1688. Pol. Ballads (1860), I. 275. Ho! broder Teague, dost hear de decree? Lilli Burlero, bullen a-la Dat we shall have a new deputie.
1689. Diary, in Topographer (1790), 32. The Chimes at St. Michaels haveing for some time been made to strike Lilli Burlero.
1697. Vanbrugh, Æsop, V. 66. Dol, de tol dol, dol dol, de tol dol: Lilly Burleighres lodgd in a Bough.
1714. Gay, Sheph. Week, Sat. 116. He sung of Taffey Welch, and Sawney Scot, Lille-bullero, and the Irish Trot.
1759. Sterne, Tr. Shandy, II. ii. He accustomed himself to whistle the Lillabullero.
1760. H. Walpole, Lett. to Sir D. Dalrymple, 3 Feb. The mob will never sing lillibullero but in opposition to some other mob.

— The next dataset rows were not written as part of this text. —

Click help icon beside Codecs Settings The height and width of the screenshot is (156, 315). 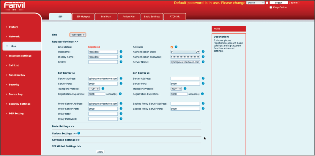coord(79,133)
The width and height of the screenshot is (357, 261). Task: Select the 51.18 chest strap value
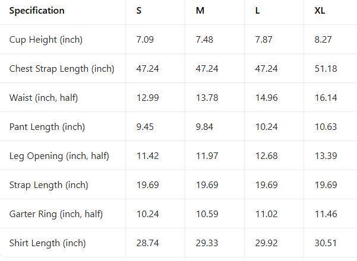tap(326, 69)
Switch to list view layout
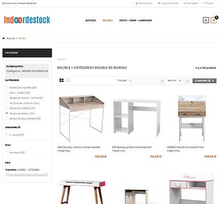220x204 pixels. 68,81
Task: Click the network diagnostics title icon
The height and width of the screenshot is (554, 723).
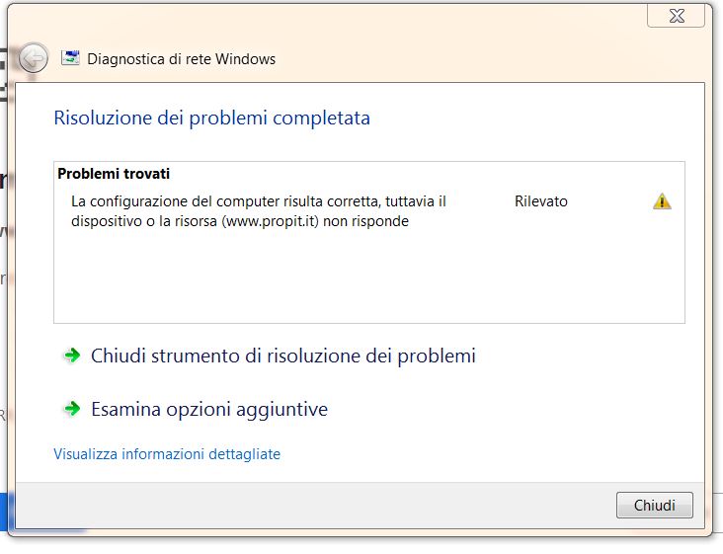Action: [x=70, y=58]
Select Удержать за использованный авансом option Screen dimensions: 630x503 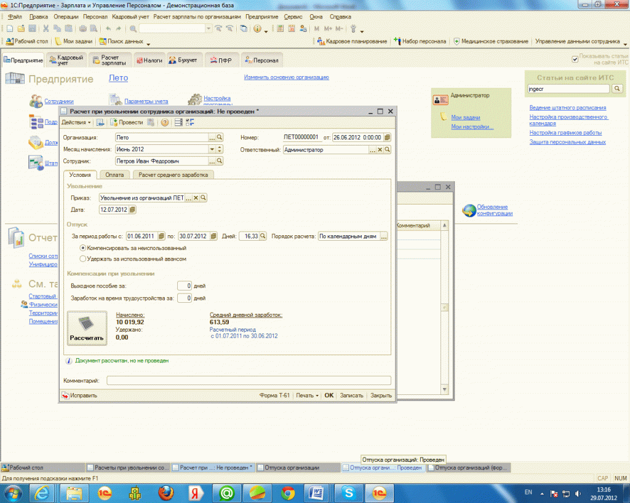pos(83,259)
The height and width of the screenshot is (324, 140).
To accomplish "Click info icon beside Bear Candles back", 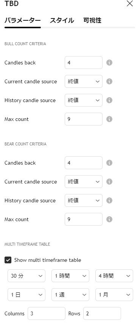I will tap(109, 163).
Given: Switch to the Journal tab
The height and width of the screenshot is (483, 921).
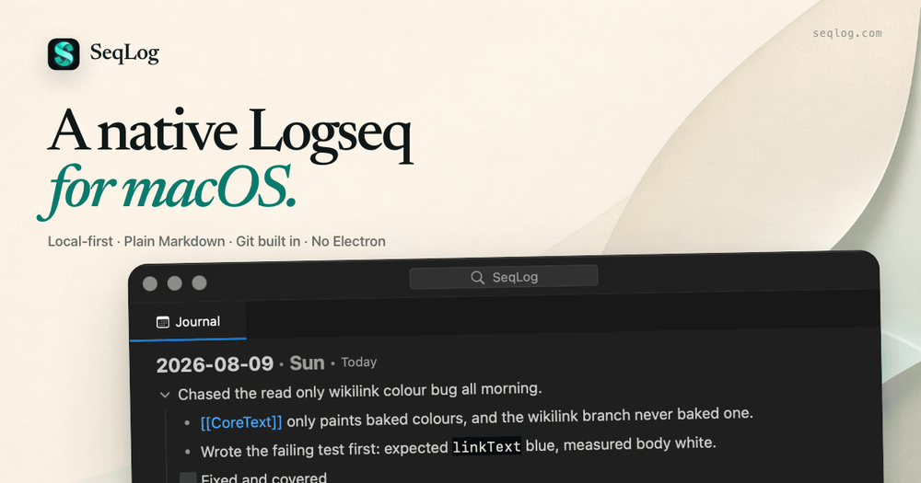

1849. Macaulay, Hist. Eng., ix. (ed. 5), II. 428. One of the characteristics of the good old soldier is his trick of whistling Lillibullero.
Hence Lillibullero v., trans. (nonce-wd.) to sing lillibullero over.
1762. Sterne, Tr. Shandy, V. iii. My father managed his affliction otherwise for he neither wept it away nor did he rhyme it, or lillabullero it.